La nuova interfaccia permette di vedere dati riguardanti i rifiuti, sia pericolosi che non pericolosi, tramite elaborazioni statistiche aggregate derivate dalle informazioni fornite dagli operatori al RENTRI tramite interoperabilità. I dati possono essere filtrati per area geografica, tipo di rifiuto e modalità di trattamento, tutelando la riservatezza delle informazioni aziendali.
Grazie al supporto tecnico dell’Albo Nazionale Gestori Ambientali e di Unioncamere, il Ministero integra ulteriormente l’infrastruttura del RENTRI, offrendo a imprese, enti pubblici, stakeholder e cittadini uno strumento semplice e intuitivo (https://www.rentri.gov.it/area-consultazione) per consultare i dati principali sulla gestione dei rifiuti, promuovendo trasparenza, conoscenza e monitoraggio dei flussi.
“La pubblicazione dei dati del RENTRI rappresenta una conferma delle immense potenzialità di questo sistema”, ha affermato il ministro dell’Ambiente e della Sicurezza Energetica, Gilberto Pichetto. “Non si tratta solo di uno strumento per digitalizzare gli adempimenti, ma di una vera infrastruttura strategica per approfondire la conoscenza dei flussi di rifiuti, migliorare la pianificazione delle politiche ambientali e supportare imprese e territori verso un’economia sempre più circolare, efficiente e sicura”.

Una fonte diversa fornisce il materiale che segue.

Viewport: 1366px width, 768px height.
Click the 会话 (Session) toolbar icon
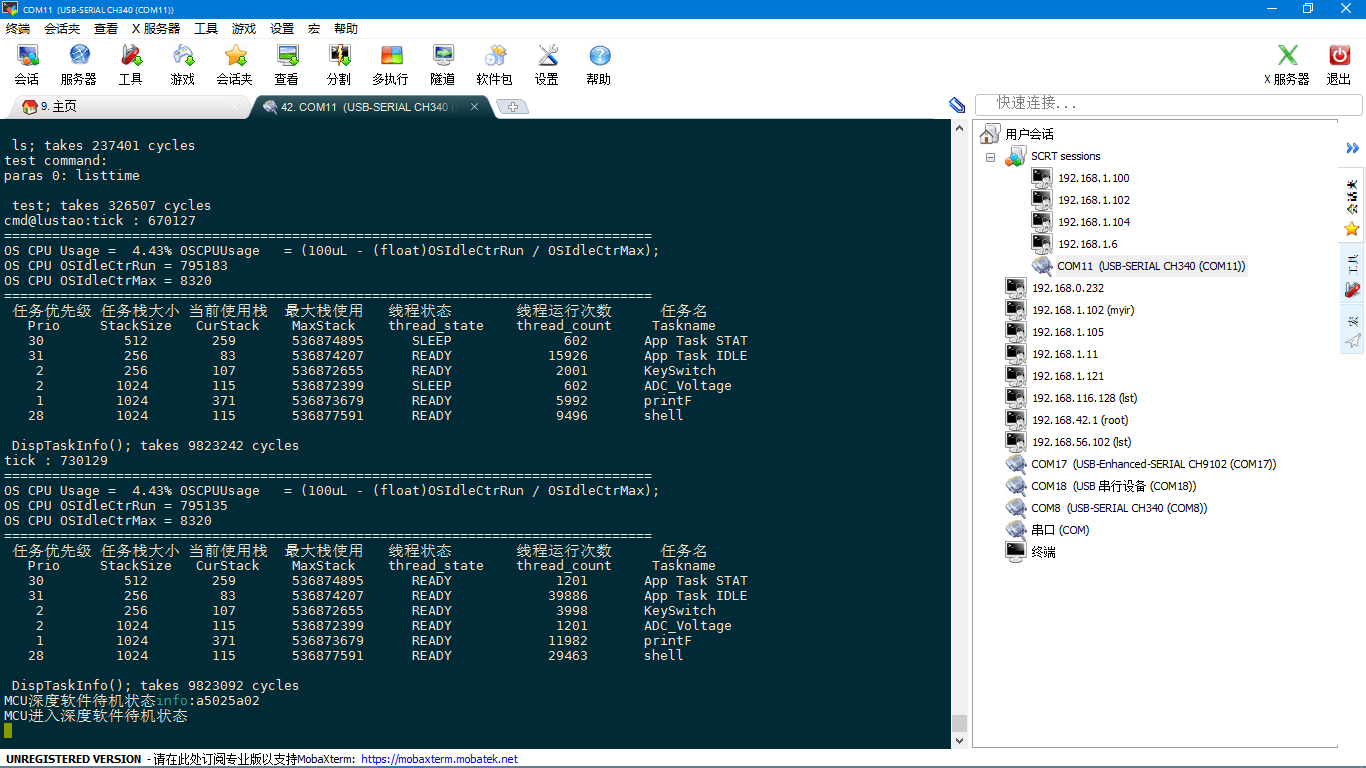pyautogui.click(x=27, y=64)
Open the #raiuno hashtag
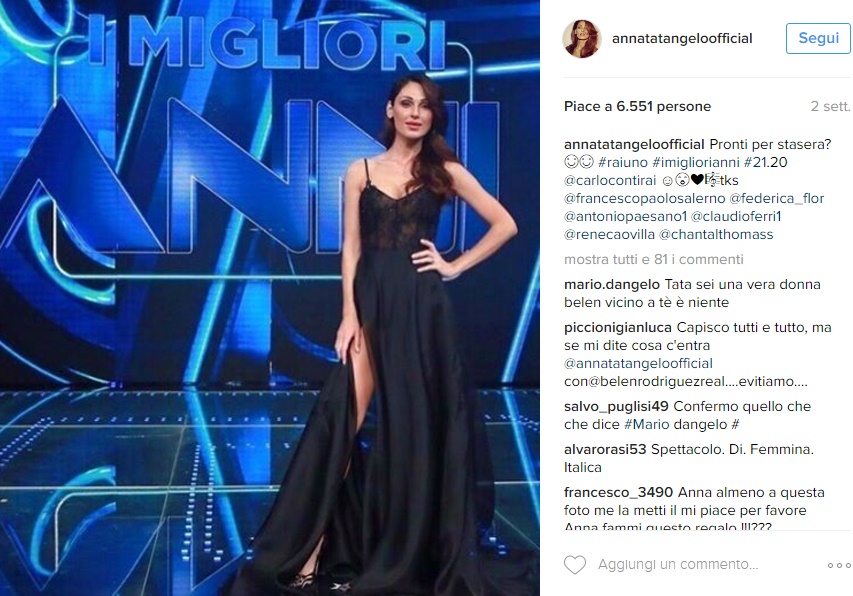This screenshot has height=596, width=853. tap(622, 162)
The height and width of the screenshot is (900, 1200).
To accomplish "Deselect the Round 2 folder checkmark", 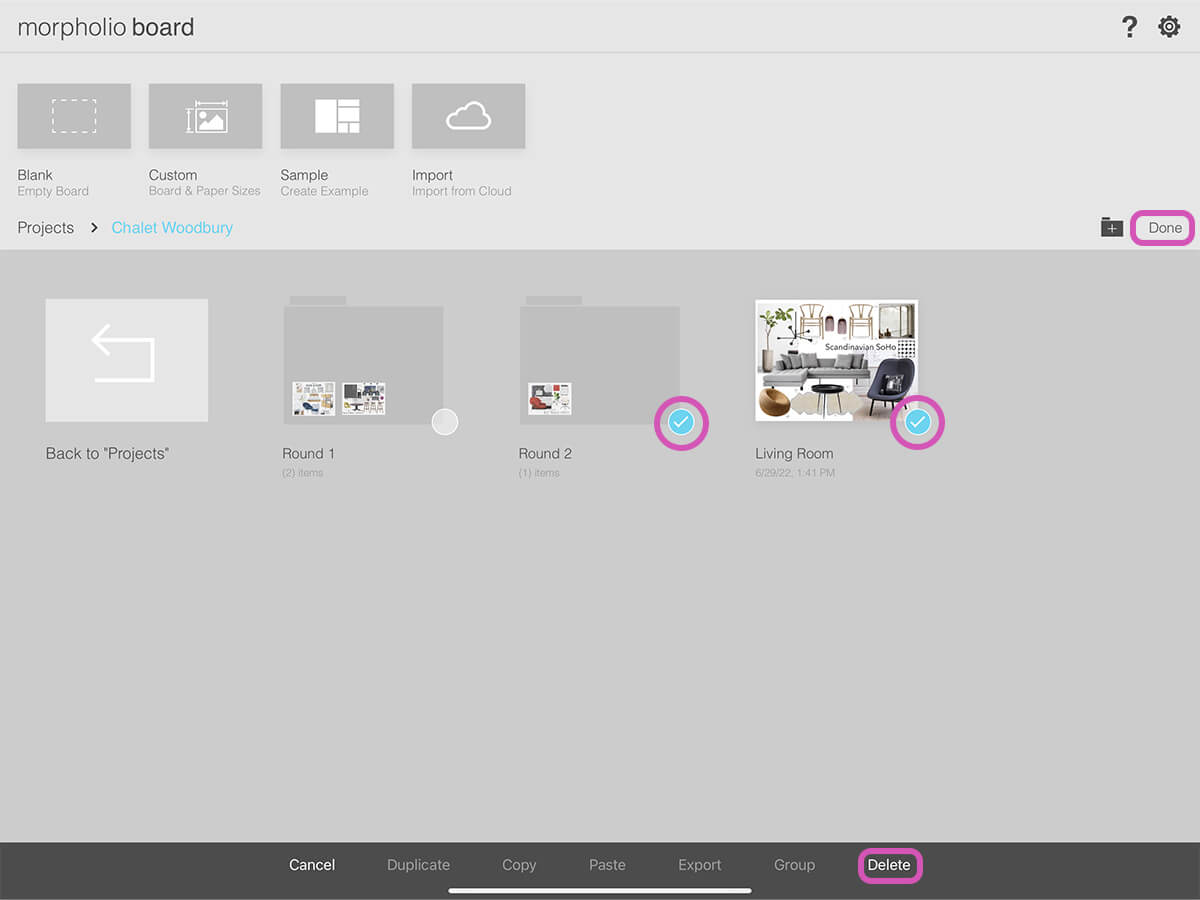I will [x=681, y=423].
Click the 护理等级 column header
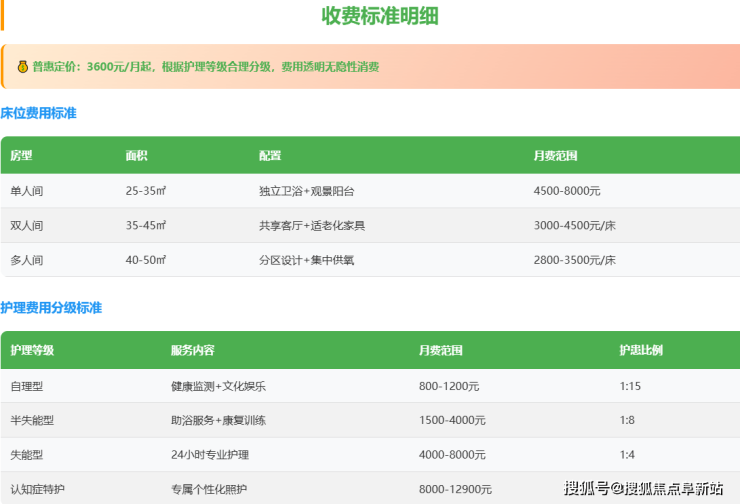This screenshot has height=504, width=740. pos(32,351)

La piattaforma offre una rappresentazione costantemente aggiornata dei flussi comunicati al RENTRI dai soggetti registrati, che includono quasi tutti i produttori di rifiuti iniziali e l’intero settore dei servizi di gestione ambientale. Questo nuovo servizio aiuterà a descrivere con maggiore precisione l’evoluzione della produzione e gestione dei rifiuti in Italia, fornendo informazioni utili per analisi, pianificazione e supporto alle politiche ambientali.